PASSAGE SHOWN =>
As a regulated investment company, the Fund will not be subject to federal
income or excise tax on any net investment income and net realized capital
gains that are distributed to its shareholders in accordance with certain
timing requirements of the Code.
 
  Dividends paid by the Fund from net investment income, the excess of net
short-term capital gain over net long-term capital loss and original issue
discount or certain market discount income will be taxable to shareholders as
ordinary income. Dividends paid by the Fund from the excess of net long-term
capital gain over net short-term capital loss will be taxable as long-term
capital gains regardless of how long the shareholders have held their shares.
These tax consequences will apply regardless of whether distributions are
received in cash or reinvested in shares. Certain distributions paid by the
Fund in January of a given year may be taxable to shareholders as if received
the prior December 31. Shareholders will be informed annually about the amount
and character of distributions received from the Fund for federal income tax
purposes.
 
  Investors should consider the tax implications of buying shares immediately
prior to a distribution. Investors who purchase shares shortly before the
record date for a distribution will pay a per share price that includes the
value of the anticipated distribution and will be taxed on the distribution
even though the distribution represents a return of a portion of the purchase
price.
 
  Redemptions and exchanges of shares are taxable events on which a shareholder
may recognize a gain or loss.
 
  Individuals and certain other classes of shareholders may be subject to 31%
backup withholding of federal income tax on distributions, redemptions and
exchanges if they fail to furnish the Fund with their correct taxpayer
identification number and certain certifications or if they are otherwise
subject to backup withholding. Individuals, corporations and other shareholders
that are not U.S. persons under the Code are subject to different tax rules and
may be subject to nonresident alien withholding at the rate of 30% (or a lower
rate provided by an applicable tax treaty) on amounts treated as ordinary
dividends from the Fund.
 
                                       24
<PAGE>
 
OTHER TAXES
 
  In addition to federal taxes, a shareholder may be subject to state, local or
foreign taxes on payments received from the Fund. A state income (and possibly
local income and/or intangible property) tax exemption is generally available
to the extent the Fund's distributions are derived from interest on (or, in the
case of intangibles taxes, the value of its assets is attributable to) certain
U.S. Government obligations, provided in some states that certain thresholds
for holdings of such obligations and/or reporting requirements are satisfied.

OBJECTIVE 1 =>
Answer these questions from the fund tax passage, one line each:
(a) What rate of backup withholding may apply to shareholders who fail to furnish a correct taxpayer identification number?
(b) Certain distributions paid by the Fund in January may be taxable as if received on what date?
(c) At what rate may shareholders who are not U.S. persons be subject to nonresident alien withholding on amounts treated as ordinary dividends?
OBJECTIVE 2 => Transcribe the fund tax passage word for word from "As a regulated" to "of the Code.".

DATA SECTION =>
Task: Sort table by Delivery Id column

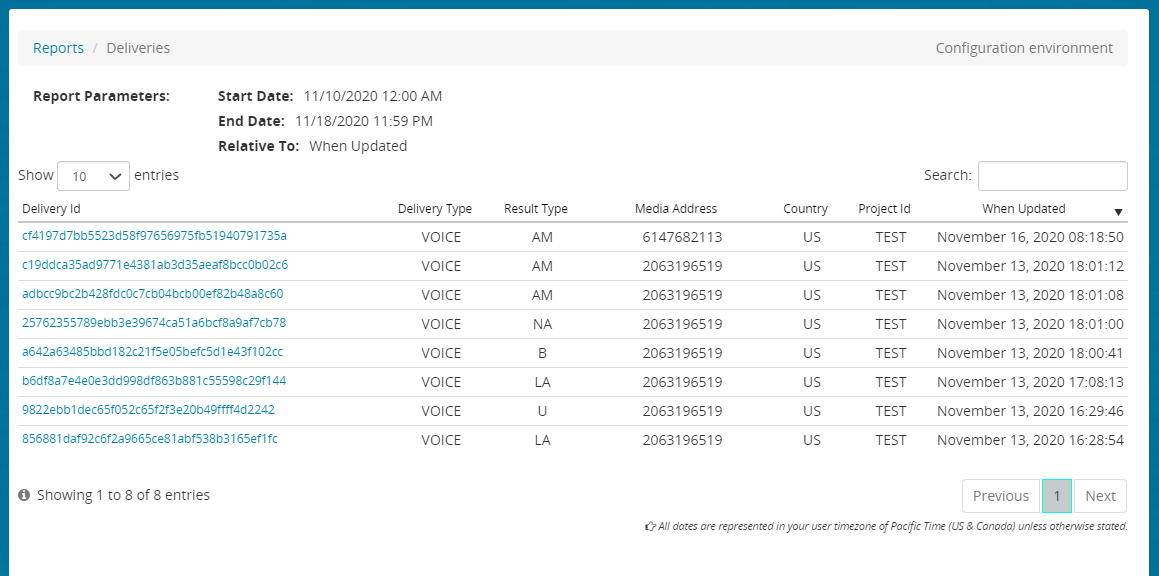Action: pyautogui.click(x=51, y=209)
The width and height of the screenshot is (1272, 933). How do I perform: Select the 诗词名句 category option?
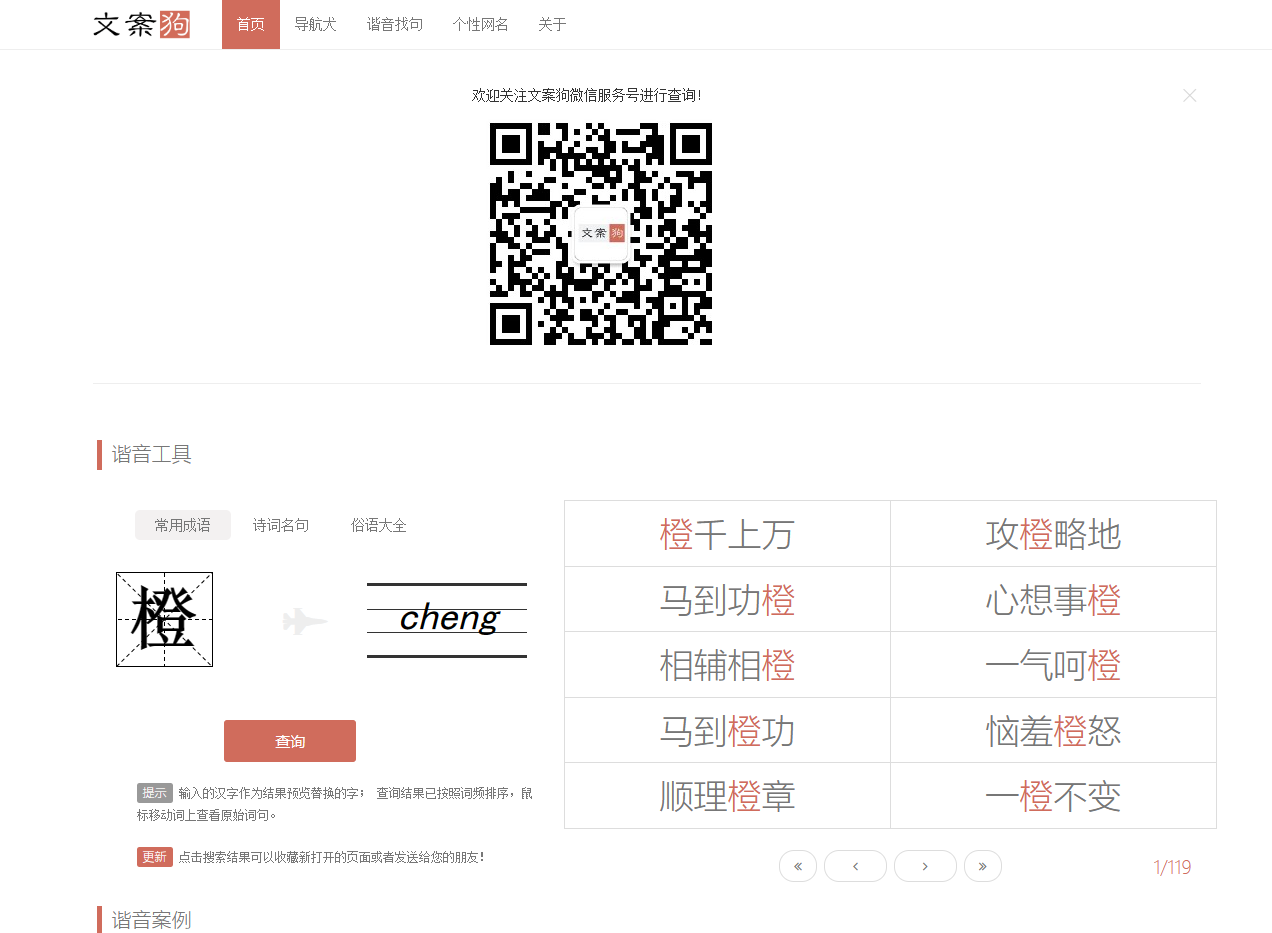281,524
==
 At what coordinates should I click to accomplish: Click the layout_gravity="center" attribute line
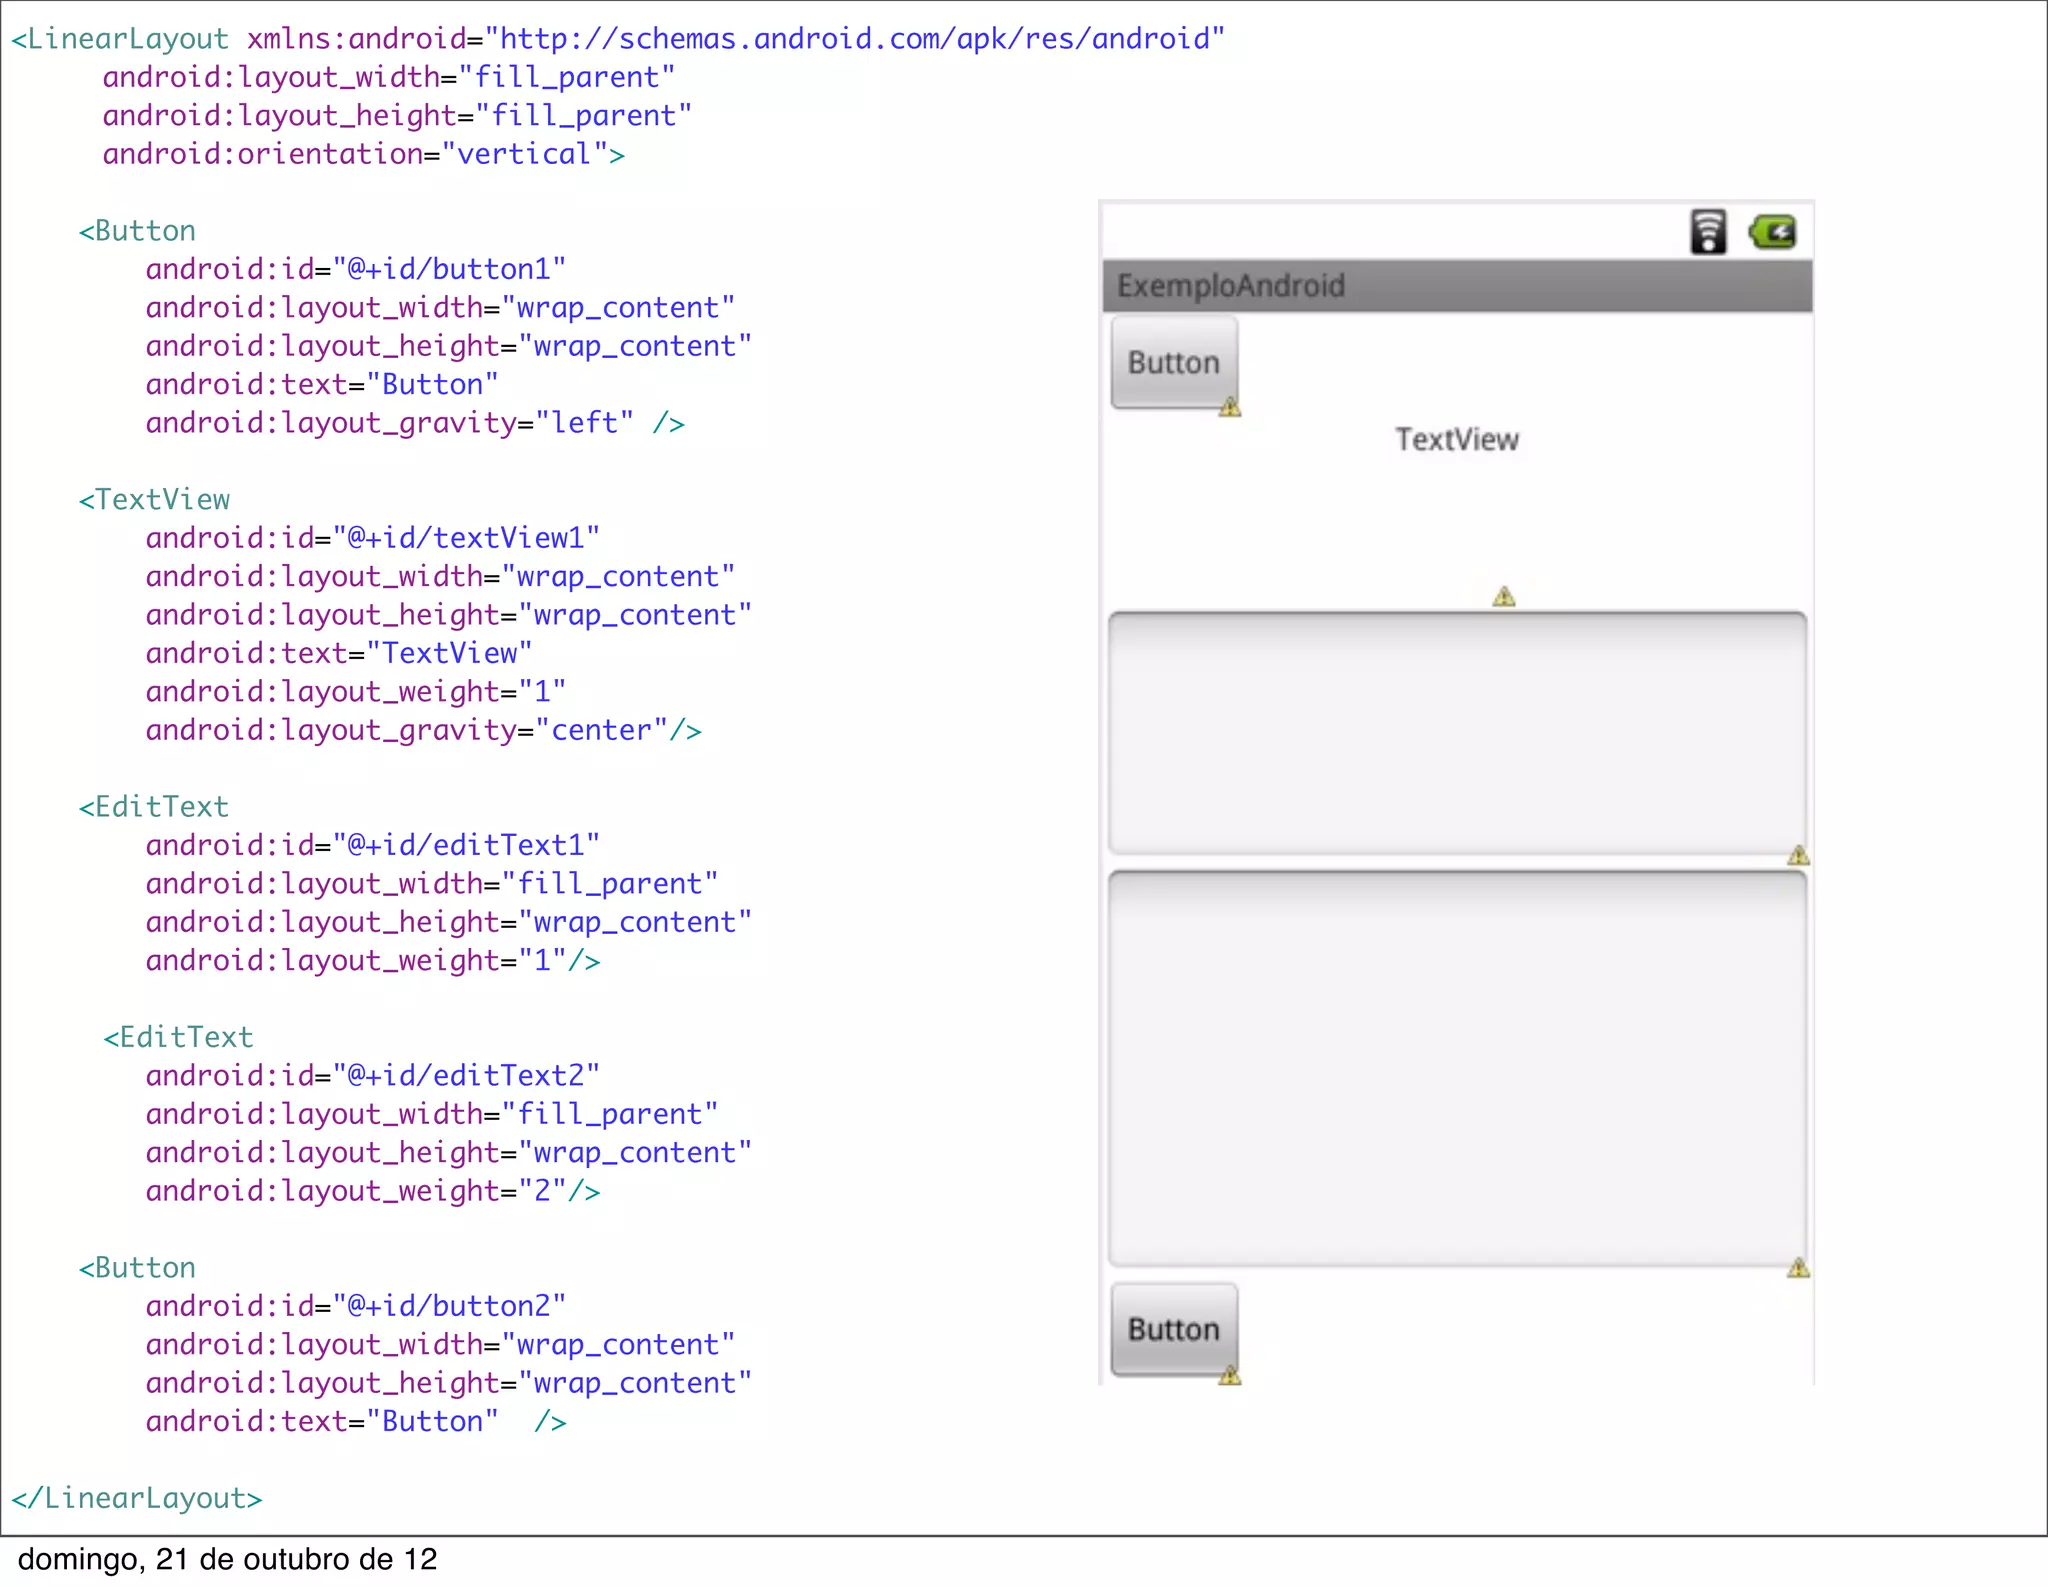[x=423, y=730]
---
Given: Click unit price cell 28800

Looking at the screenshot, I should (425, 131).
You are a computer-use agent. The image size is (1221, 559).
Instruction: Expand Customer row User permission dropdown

EXERCISE RESPONSE 1 =>
(a) 31%
(b) The prior December 31
(c) 30%, or a lower rate provided by an applicable tax treaty

EXERCISE RESPONSE 2 =>
As a regulated investment company, the Fund will not be subject to federal
income or excise tax on any net investment income and net realized capital
gains that are distributed to its shareholders in accordance with certain
timing requirements of the Code.